Extracted material
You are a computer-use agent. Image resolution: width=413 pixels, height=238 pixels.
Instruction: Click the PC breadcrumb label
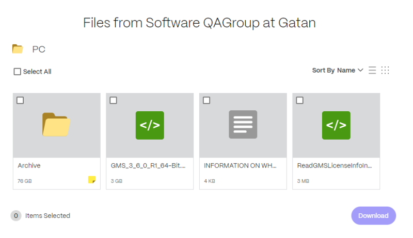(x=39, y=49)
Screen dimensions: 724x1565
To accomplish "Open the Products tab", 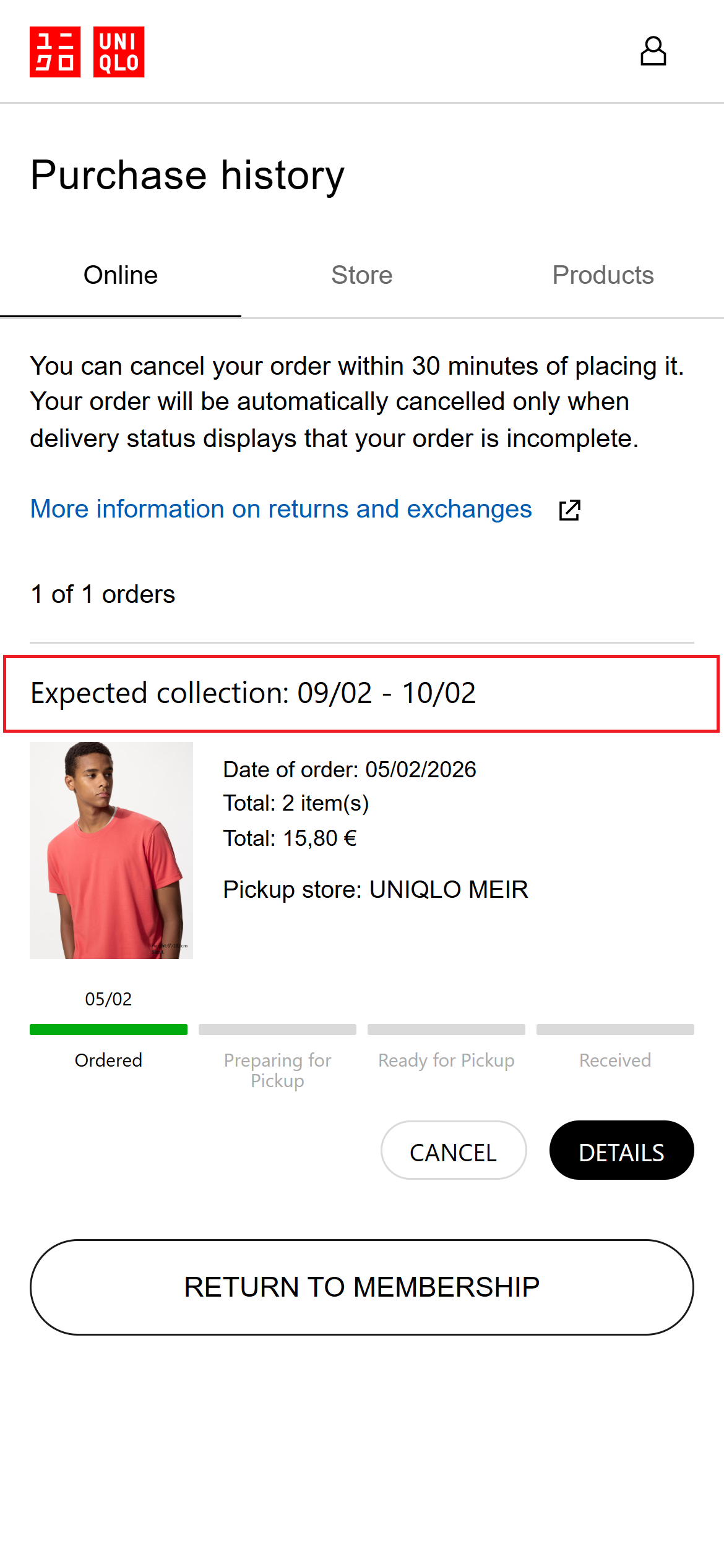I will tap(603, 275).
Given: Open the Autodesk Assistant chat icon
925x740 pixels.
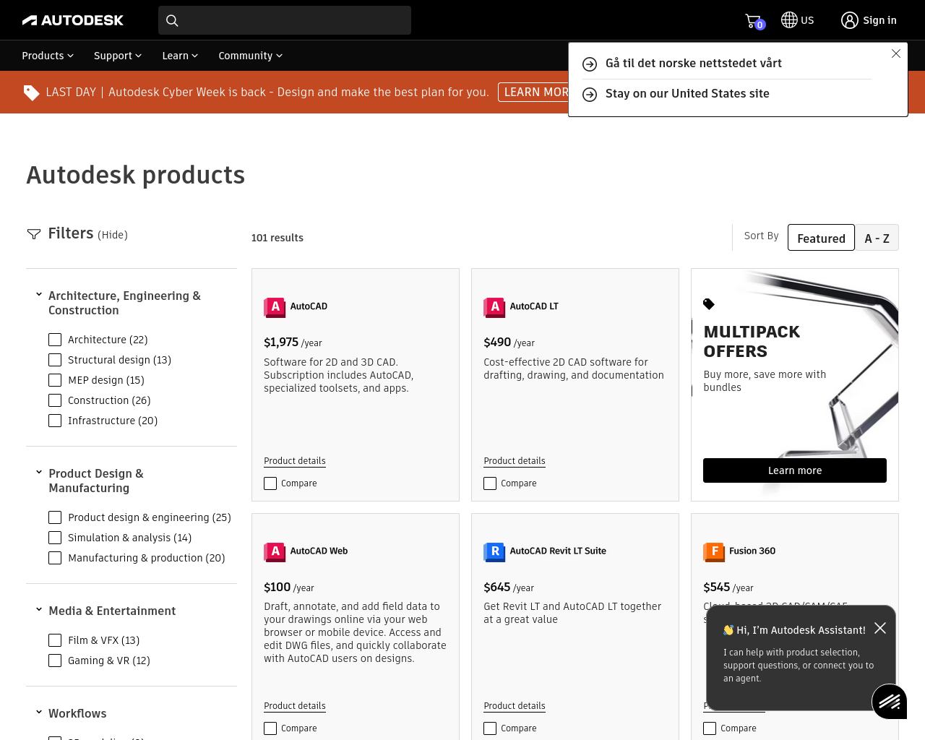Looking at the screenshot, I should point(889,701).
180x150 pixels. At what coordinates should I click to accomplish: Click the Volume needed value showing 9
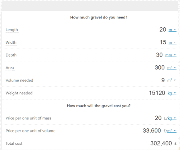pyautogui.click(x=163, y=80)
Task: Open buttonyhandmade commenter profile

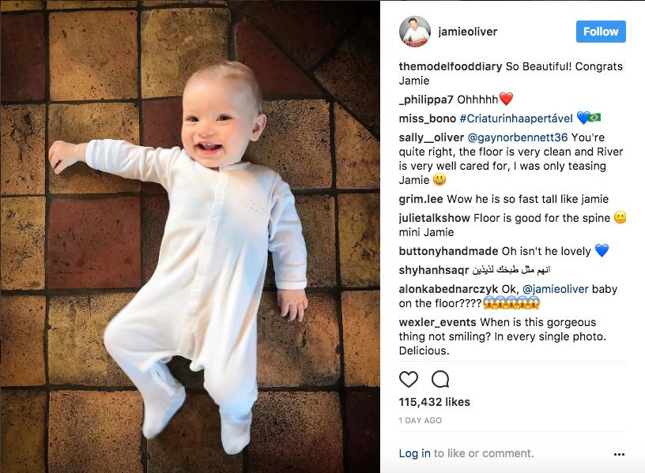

Work to complete
The final stretch of the data, from the line with "180x150 pixels. At" through its last line, is to be retyped exactly; pictures are not part of the copy.

Exercise result
180x150 pixels. At what coordinates should I click to accomplish: Click the Volume needed value showing 9
pyautogui.click(x=163, y=80)
Task: Open buttonyhandmade commenter profile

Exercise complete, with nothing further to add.